Qu’il soit paré d’un costume sur mesure, qu’il ait remisé sa livrée dans un placard, un laquais invité à la table du maître, se comportera toujours en laquais.  Quels que soient ses efforts, Alassane Ouattara se départira difficilement des images de vassal et de criminel de guerre qui lui collent à la peau.

Nicolas Sarkozy, achève son mandat en manifestant le même mépris pour l’Afrique et ses populations, qu’il affichât naguère à Dakar en prononçant le gobinesque discours écrit par Henri Guaino. Qu’il se rassure, les peuples africains ne le méprisent pas, ils le vomissent.  Heureusement pour l’Afrique et les français, son règne approche de son terme, il sera bientôt évoqué uniquement au passé.
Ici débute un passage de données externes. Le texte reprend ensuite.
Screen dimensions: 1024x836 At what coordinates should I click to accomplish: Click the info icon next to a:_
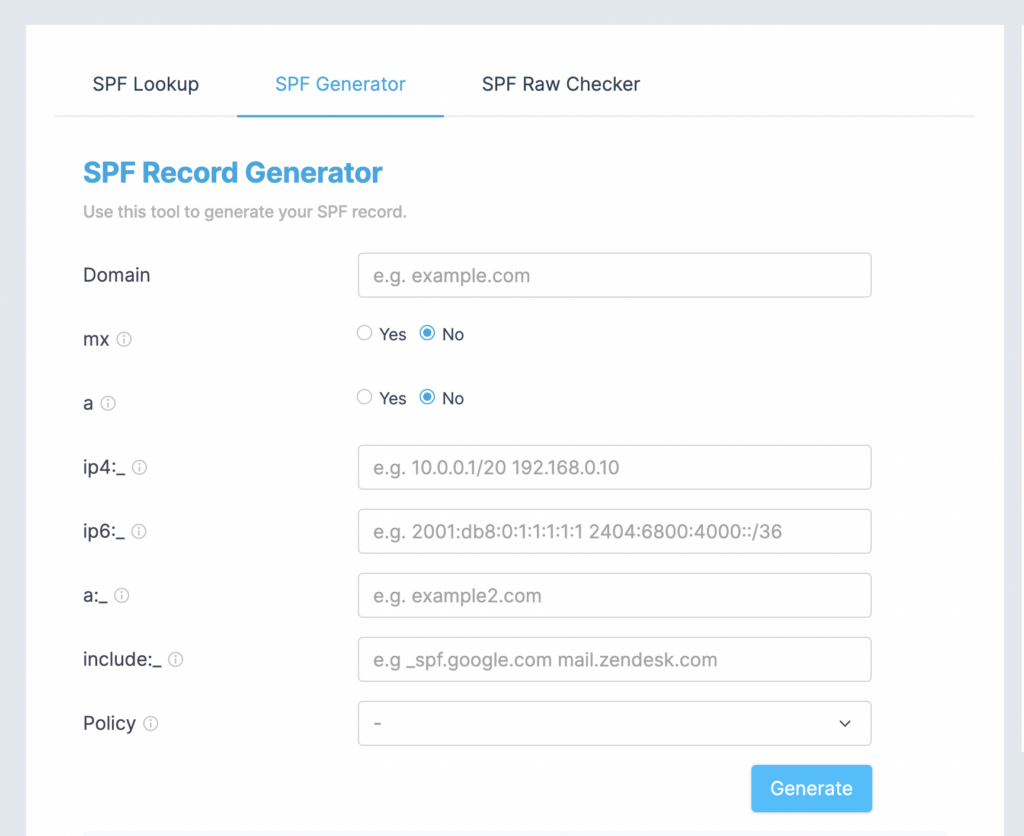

Les médias français, fidèles à leur ligne éditoriale «africaine», ont tronqué la réalité et sans recul ni professionnalisme, servi la soupe au pouvoir.  Leur manque de discernement et leur absence d’honnêteté ont creusé un fossé avec les afro-français, qu’il sera impossible de combler. Leur parole démonétisée ne choque même plus, elle fait plutôt sourire tant ils ont perdu le monopole de l’information traitant de l’Afrique.

Entre un exécutif français à bout de souffle, une gauche de gouvernement sans morale ni principes et une presse prostituée, Alassane Ouattara aura bien choisi ses soutiens.
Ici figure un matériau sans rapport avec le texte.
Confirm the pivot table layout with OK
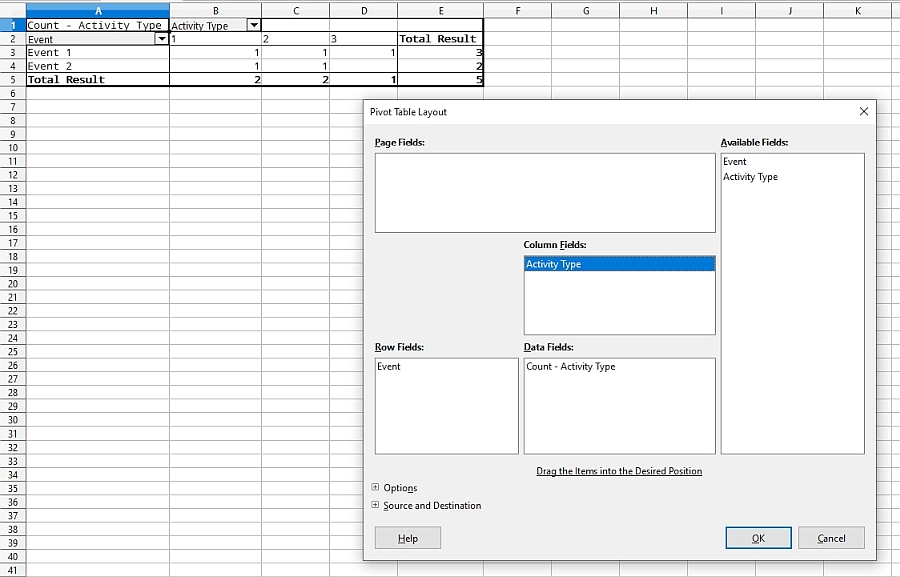 pyautogui.click(x=758, y=537)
Ils sont inopérants sur les masses africaines et sur le long terme. Il lui suffit pour cela d’observer son ami et caution démocrate lors de la crise post-électorale,  le sénile-galais Abdoulaye Wade, qui de par son comportement autiste galvanise les foules qui ne manifestent qu’un seul désir : le chasser  de sa fonction de président.

L’hubris du pouvoir, a permis hier à Alassane Ouattara de ravir la place de Laurent Gbagbo, elle est aujourd’hui la raison qui mène Abdoulaye Wade à sa perte, demain elle sera sans nulle doute la cause de la chute du préfet-sident d’Abidjan…

Ahouansou Séyivé

 
* TOM: Territoire d’Outre-Mer.
** http://alternativesetcoherence.blogspot.com/2012/01/propagande-mensonges-et-desinformation.html
*** http://www.youtube.com/watch?feature=player_embedded&v=twiygcZox1I
**** Librement adapté de ce vers tiré de Roméo et Juliette “Ce que nous appelons rose, sous un autre nom, sentirait aussi bon” William Shakespeare.
***** Référence à Joseph Arthur de Gobineau, auteur d’ “Essai sur l’inégalité des races”.